*INSTRUCTIONS FOR THE TASK*
Rewrite the lines of the data below, from the line containing "This screenshot has height=221, width=406." through the end of the data, substituting "item" for "entry" and leaving everything else unchanged. Omit the pictures from your answer.
■ ■ ■
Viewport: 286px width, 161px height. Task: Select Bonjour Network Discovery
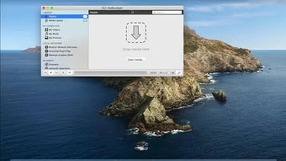click(x=63, y=47)
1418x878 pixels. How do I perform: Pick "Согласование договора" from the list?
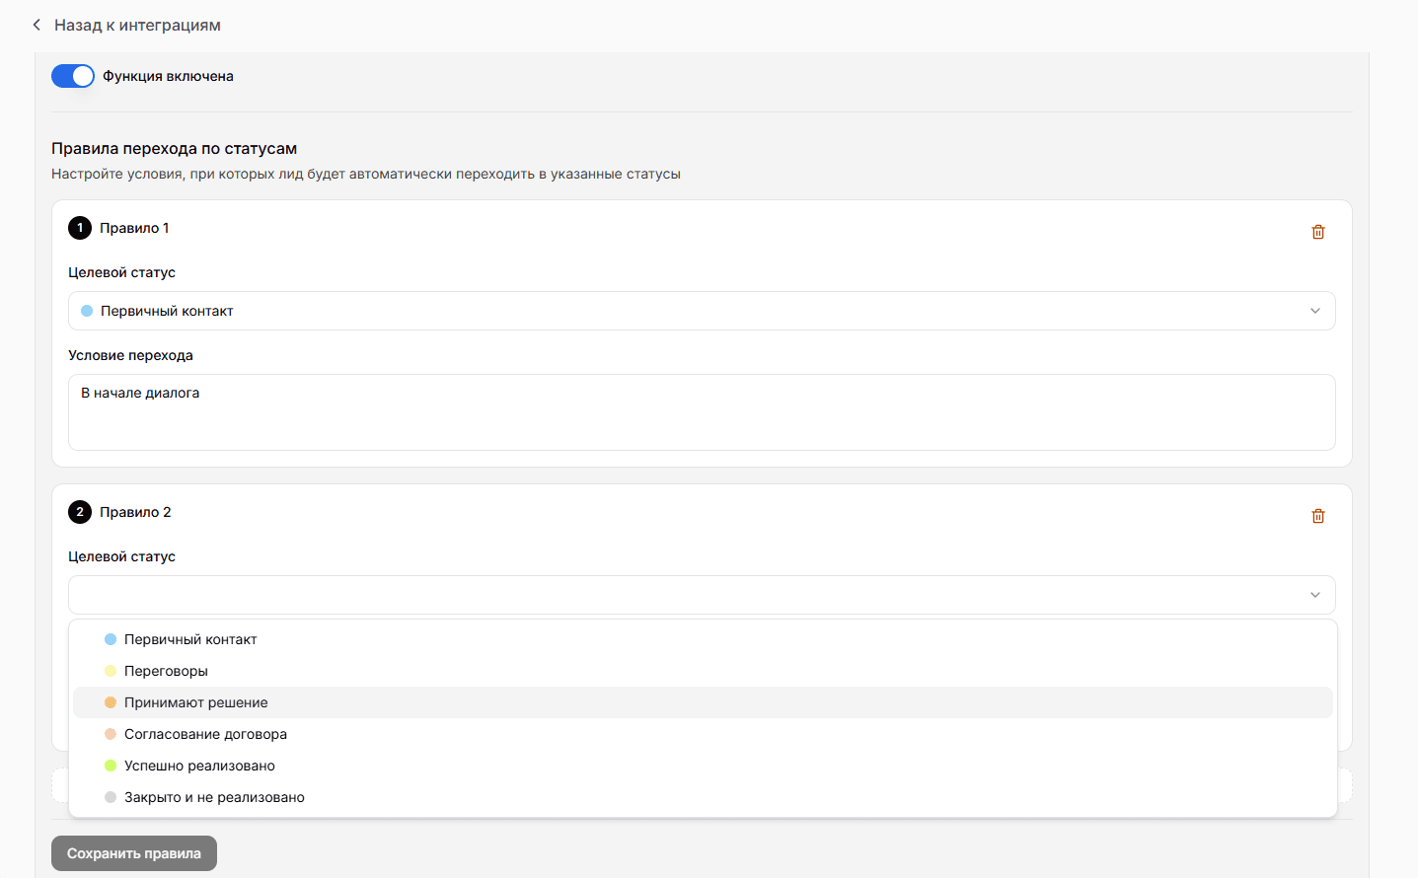coord(205,734)
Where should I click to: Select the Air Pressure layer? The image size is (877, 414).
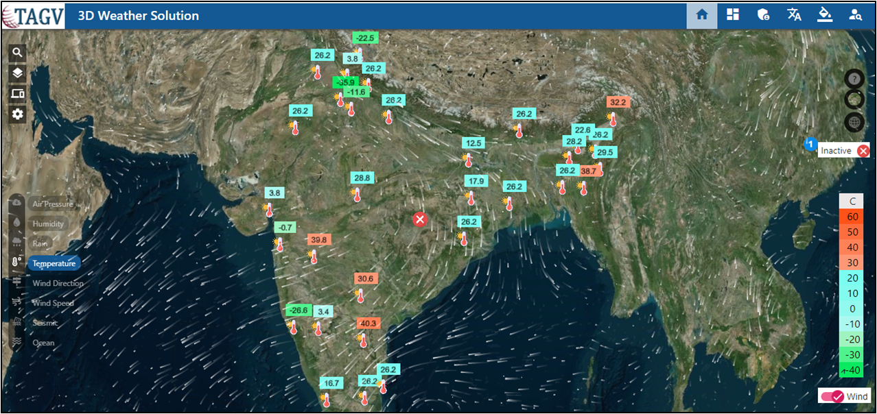coord(52,204)
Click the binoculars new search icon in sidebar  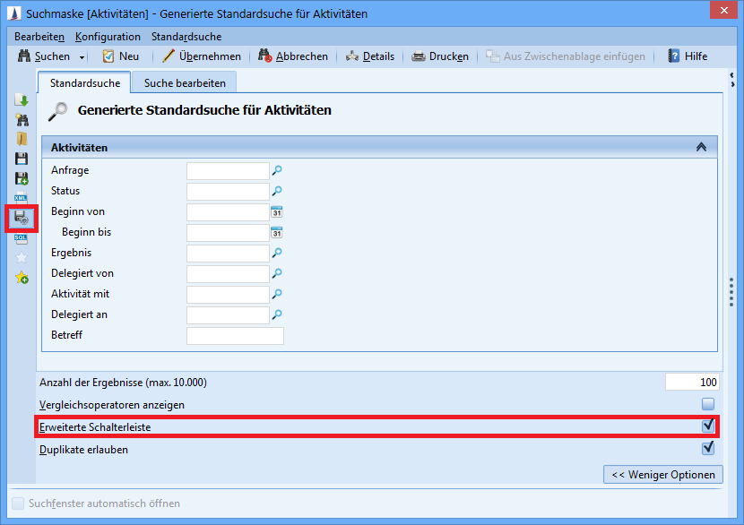22,119
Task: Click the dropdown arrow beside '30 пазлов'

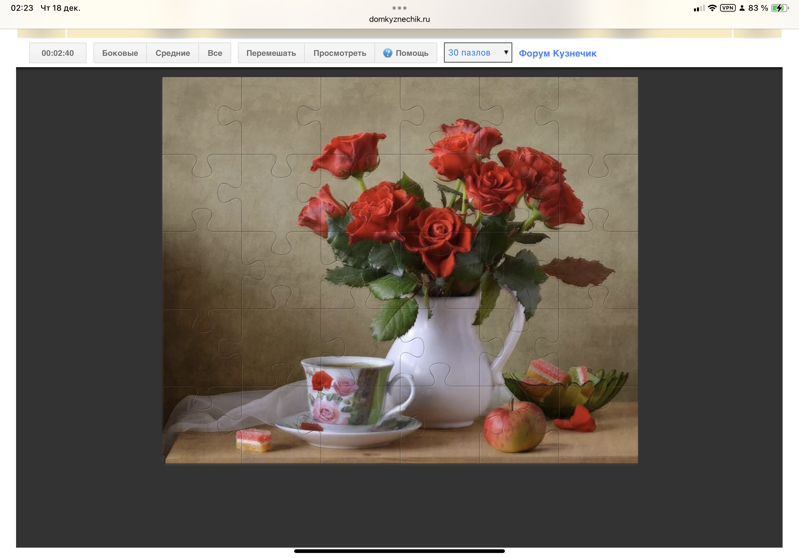Action: 506,52
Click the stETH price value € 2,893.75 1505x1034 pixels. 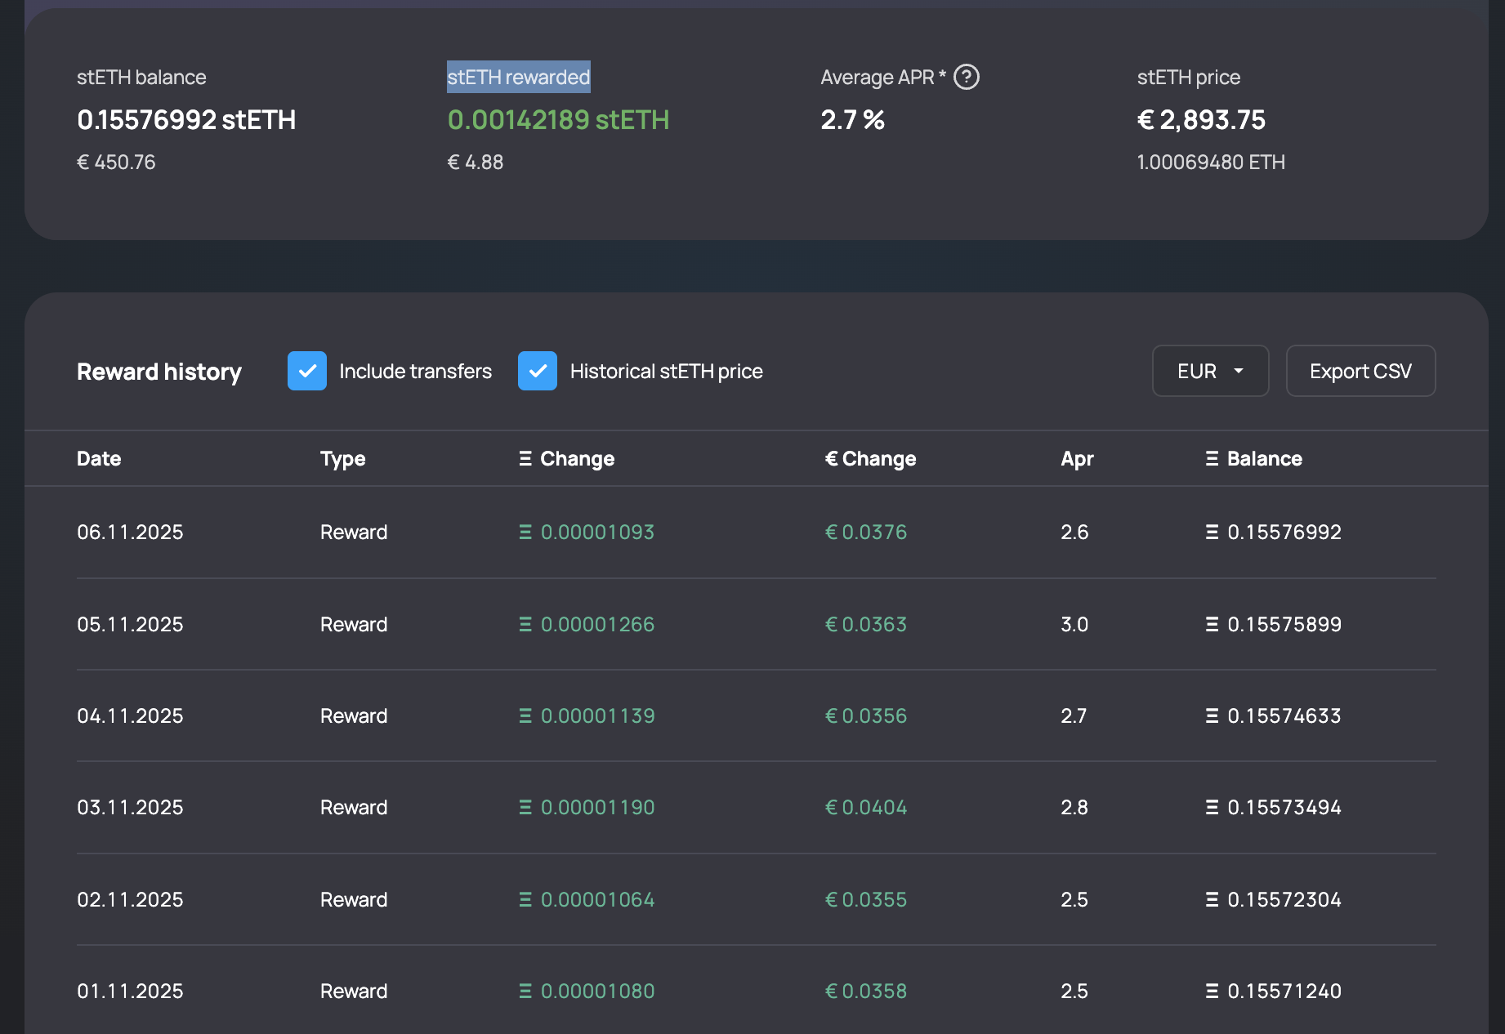tap(1201, 120)
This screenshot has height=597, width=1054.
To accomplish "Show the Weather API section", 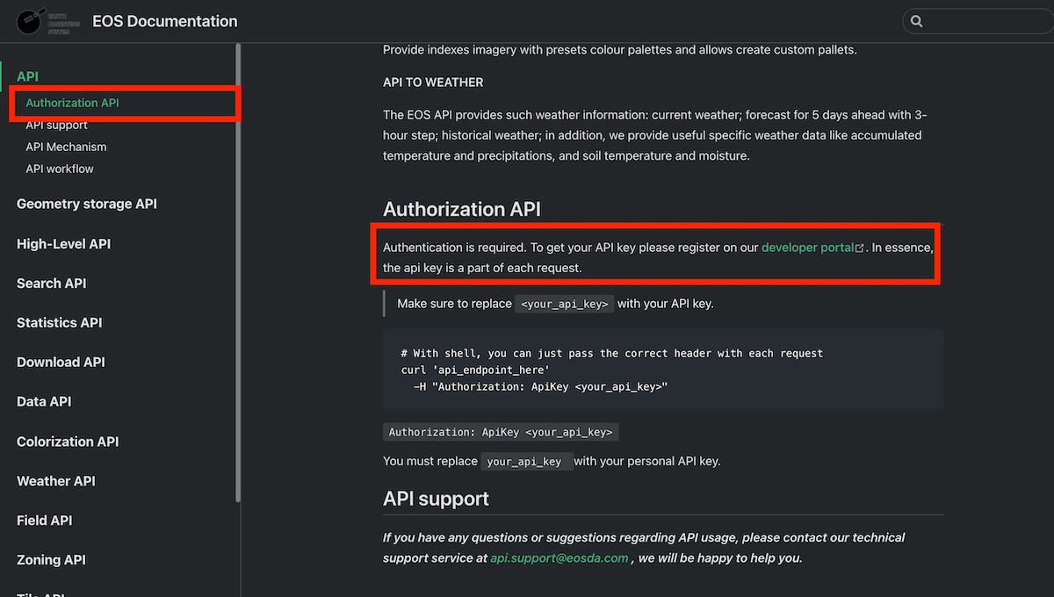I will coord(55,481).
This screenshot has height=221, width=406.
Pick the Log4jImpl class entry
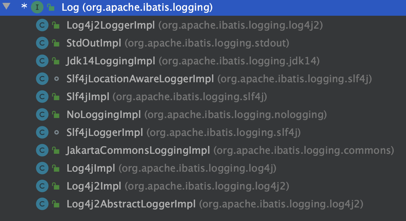pos(91,168)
■ ■ ■
*REPLY*
This screenshot has height=221, width=406.
Pick the Log4jImpl class item
pos(91,168)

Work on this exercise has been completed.